The global HIV epidemic has been unprecedented, both in its extent and in the way it has changed the world's approach to health funding.
Over the last ten to 15 years, large sums of money have for the first time been systematically transferred from the richest to the poorest countries in order to provide emergency HIV prevention and treatment programs.
Despite inefficiencies and setbacks, this investment has resulted in tremendous health and economic savings in these countries. AIDS is now generally reversible for people who receive combination antiretroviral therapy.
As we are no longer in an era of an emergency response, HIV can now be considered a chronic disease. This means it could be brought into the management of national public and clinical health programs and not be funded primarily from external sources.
Not quite ready
As a result, the international community expects governments of low- and middle-income countries to invest more funds in their HIV responses, and to move towards fully domestically financed responses.
But the political, social, economic and infrastructural factors in many low- and middle-income countries preclude domestic leadership for comprehensive HIV responses. Several countries in south-east Asia, for instance, have de-emphasised or completely rejected HIV prevention programs targeted at key affected populations, such as sex workers and drug users.
These decisions will undoubtedly have negative health and economic consequences. And they raise questions about whether the global community should continue to fund such programs, advocate more strongly for their ownership domestically, or withdraw and allow countries to decide their own priorities.
The right answer is probably a nuanced combination of all of the above because it's not just a matter of lack of local enthusiasm.
Progressing to middle-income status has made some countries ineligible to receive multilateral funds. But many of these countries are not actually economically able or technically ready to take over.
Consider Indonesia, which has a growing HIV epidemic. It funded approximately 50% of its overall HIV response prior to donor withdrawal, so clearly needs to substantially increase funding for prevention and treatment programs if the epidemic is to be contained. But the sudden lack of funding means some programs are likely to be discontinued completely.
Surely, international funding decisions should not be based on a single economic indicator but pertain to epidemic burden and other capacity. Donor assistance is still required during the transition to domestic ownership of both treatment and prevention programs.

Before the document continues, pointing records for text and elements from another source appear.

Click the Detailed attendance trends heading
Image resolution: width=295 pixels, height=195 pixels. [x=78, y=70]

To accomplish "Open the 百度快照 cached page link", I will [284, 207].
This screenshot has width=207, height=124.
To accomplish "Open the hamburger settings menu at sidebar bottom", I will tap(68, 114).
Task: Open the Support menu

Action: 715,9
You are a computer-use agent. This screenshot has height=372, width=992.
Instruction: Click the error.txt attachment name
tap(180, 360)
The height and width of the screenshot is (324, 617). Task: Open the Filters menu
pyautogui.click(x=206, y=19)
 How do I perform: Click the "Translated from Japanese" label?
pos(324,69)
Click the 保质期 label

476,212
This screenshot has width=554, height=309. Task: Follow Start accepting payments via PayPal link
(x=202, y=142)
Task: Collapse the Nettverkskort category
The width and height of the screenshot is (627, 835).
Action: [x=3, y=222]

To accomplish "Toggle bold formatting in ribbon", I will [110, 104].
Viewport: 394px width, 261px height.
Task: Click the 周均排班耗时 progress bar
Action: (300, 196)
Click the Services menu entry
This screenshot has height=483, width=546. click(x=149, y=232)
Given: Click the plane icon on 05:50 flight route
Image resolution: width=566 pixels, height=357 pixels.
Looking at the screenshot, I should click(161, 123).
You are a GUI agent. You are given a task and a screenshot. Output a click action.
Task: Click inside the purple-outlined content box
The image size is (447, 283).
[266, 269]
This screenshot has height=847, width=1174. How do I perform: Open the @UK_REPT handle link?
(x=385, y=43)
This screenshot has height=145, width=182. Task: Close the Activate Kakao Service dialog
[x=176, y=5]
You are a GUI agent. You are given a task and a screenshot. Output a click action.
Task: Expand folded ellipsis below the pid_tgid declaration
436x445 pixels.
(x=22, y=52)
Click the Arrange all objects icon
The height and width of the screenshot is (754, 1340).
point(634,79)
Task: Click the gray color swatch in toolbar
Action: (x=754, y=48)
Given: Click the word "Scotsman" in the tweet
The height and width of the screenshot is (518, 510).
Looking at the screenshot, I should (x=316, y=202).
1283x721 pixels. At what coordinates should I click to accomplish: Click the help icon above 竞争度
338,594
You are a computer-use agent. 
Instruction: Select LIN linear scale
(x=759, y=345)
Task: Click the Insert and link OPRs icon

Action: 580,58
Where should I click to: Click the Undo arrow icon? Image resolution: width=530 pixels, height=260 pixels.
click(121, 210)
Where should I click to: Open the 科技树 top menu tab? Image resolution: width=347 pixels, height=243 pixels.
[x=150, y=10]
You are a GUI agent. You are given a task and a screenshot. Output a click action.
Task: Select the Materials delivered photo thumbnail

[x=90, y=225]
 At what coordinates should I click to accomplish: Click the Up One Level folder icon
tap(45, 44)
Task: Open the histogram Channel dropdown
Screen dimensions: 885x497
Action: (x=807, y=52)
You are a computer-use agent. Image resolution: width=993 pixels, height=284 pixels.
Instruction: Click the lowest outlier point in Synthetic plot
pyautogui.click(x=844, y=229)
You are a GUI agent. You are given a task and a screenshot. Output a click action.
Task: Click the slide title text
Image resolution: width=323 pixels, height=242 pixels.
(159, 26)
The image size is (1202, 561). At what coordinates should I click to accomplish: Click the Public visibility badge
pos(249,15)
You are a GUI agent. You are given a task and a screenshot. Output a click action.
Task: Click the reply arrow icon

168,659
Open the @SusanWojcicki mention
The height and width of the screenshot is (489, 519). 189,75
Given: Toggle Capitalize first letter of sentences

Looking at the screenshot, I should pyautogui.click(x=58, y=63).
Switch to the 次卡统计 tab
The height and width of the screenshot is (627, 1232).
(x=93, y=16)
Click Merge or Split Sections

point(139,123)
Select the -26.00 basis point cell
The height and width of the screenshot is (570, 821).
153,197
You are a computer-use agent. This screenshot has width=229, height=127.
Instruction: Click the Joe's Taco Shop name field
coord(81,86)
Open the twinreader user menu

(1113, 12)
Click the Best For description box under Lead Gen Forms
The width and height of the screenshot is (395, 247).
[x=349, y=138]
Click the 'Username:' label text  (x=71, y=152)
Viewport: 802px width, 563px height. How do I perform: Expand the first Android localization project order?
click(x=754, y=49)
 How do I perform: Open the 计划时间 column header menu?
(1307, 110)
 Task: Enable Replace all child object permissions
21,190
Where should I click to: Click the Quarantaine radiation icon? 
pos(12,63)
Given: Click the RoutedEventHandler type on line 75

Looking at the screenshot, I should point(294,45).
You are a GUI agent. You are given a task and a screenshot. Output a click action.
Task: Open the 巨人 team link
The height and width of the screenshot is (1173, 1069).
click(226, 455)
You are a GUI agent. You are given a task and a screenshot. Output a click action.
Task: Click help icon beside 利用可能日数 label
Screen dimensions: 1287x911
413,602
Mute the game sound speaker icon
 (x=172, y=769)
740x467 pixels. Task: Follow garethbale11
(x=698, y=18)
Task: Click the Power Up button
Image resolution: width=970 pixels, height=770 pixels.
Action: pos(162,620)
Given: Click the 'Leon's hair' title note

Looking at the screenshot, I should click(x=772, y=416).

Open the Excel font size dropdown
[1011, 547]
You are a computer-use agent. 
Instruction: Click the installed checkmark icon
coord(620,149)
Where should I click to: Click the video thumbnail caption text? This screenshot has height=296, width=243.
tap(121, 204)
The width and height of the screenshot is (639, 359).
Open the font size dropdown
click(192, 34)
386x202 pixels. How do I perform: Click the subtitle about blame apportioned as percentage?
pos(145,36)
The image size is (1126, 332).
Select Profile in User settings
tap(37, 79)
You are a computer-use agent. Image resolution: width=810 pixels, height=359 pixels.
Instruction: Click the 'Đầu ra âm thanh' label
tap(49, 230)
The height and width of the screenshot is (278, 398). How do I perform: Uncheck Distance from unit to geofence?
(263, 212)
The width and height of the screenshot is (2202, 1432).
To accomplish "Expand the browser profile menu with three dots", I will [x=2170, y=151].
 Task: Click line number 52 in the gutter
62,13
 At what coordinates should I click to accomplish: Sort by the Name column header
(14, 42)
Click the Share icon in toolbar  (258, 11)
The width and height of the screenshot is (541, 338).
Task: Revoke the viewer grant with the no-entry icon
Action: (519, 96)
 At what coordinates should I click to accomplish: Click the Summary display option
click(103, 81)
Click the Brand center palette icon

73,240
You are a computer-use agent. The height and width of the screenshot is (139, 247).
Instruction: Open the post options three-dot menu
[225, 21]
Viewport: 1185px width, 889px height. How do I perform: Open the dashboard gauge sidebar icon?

Without sustained funding during this time, the gains achieved to date may be lost.
Better health systems
HIV has also raised considerations of health system capacity. We now have evidence of proven technologies and treatments for HIV prevention and care, so we know what to deliver. But we don't have a good understanding of how to deliver it with quality and to scale.
Implementing what we know works in the context of fragile health systems and their infrastructure in low- and middle-income countries requires urgent attention. Clearly, any domestic response to HIV must utilise existing infrastructure to maximise efficiency and overall integration into health systems.
This leads to the largest game-changer necessary for low- and middle-income countries to transition to sustained domestic responses – complete antiretroviral packages. This includes care and support and should be included in universal health-care schemes.
And HIV prevention programs should be integrated into existing health and social programs to improve the efficiency of spending on HIV programs.
Responding to the challenge of HIV has successfully put health inequity on funding agendas, highlighting the importance of equity when allocating resources.
HIV has also raised attention to providing support not only to the economically vulnerable but to socially vulnerable people too.